* [Rows]
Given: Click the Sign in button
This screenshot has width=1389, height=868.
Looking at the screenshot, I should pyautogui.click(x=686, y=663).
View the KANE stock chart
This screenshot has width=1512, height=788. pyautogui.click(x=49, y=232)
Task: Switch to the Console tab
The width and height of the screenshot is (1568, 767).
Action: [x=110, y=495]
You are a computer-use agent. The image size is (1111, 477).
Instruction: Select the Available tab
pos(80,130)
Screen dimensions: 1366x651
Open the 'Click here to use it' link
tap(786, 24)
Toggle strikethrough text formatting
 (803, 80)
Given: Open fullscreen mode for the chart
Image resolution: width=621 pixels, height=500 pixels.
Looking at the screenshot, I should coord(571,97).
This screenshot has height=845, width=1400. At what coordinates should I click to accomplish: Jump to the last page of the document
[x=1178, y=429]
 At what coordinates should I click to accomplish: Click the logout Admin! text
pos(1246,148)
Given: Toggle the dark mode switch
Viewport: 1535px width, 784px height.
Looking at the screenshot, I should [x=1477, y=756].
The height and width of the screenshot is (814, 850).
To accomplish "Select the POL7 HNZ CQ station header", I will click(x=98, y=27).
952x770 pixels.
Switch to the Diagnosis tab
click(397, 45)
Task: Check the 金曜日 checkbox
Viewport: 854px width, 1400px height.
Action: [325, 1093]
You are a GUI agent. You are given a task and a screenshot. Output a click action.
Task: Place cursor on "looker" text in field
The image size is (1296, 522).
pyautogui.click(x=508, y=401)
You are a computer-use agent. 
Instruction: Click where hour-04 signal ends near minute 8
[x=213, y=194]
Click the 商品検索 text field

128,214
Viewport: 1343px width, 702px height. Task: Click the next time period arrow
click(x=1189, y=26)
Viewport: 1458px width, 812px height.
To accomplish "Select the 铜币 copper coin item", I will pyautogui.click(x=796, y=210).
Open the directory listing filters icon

* [Exercise requirements] Quote all of these lines word for word.

* [Solution to the problem]
Given: Click the Sign in button
This screenshot has width=1389, height=868.
Looking at the screenshot, I should pyautogui.click(x=686, y=663).
View the KANE stock chart
This screenshot has width=1512, height=788. pyautogui.click(x=49, y=232)
Task: Switch to the Console tab
The width and height of the screenshot is (1568, 767).
Action: [x=110, y=495]
You are a computer-use agent. The image size is (1111, 477).
Instruction: Select the Available tab
pos(80,130)
Screen dimensions: 1366x651
Open the 'Click here to use it' link
tap(786, 24)
Toggle strikethrough text formatting
 (803, 80)
Given: Open fullscreen mode for the chart
Image resolution: width=621 pixels, height=500 pixels.
Looking at the screenshot, I should coord(571,97).
This screenshot has height=845, width=1400. At what coordinates should I click to accomplish: Jump to the last page of the document
[x=1178, y=429]
 At what coordinates should I click to accomplish: Click the logout Admin! text
pos(1246,148)
Given: Toggle the dark mode switch
Viewport: 1535px width, 784px height.
Looking at the screenshot, I should [x=1477, y=756].
The height and width of the screenshot is (814, 850).
To accomplish "Select the POL7 HNZ CQ station header", I will click(x=98, y=27).
952x770 pixels.
Switch to the Diagnosis tab
click(397, 45)
Task: Check the 金曜日 checkbox
Viewport: 854px width, 1400px height.
Action: [325, 1093]
You are a GUI agent. You are given a task and a screenshot. Output a click action.
Task: Place cursor on "looker" text in field
The image size is (1296, 522).
pyautogui.click(x=508, y=401)
You are a computer-use agent. 
Instruction: Click where hour-04 signal ends near minute 8
[x=213, y=194]
Click the 商品検索 text field

128,214
Viewport: 1343px width, 702px height. Task: Click the next time period arrow
click(x=1189, y=26)
Viewport: 1458px width, 812px height.
To accomplish "Select the 铜币 copper coin item", I will pyautogui.click(x=796, y=210).
Open the directory listing filters icon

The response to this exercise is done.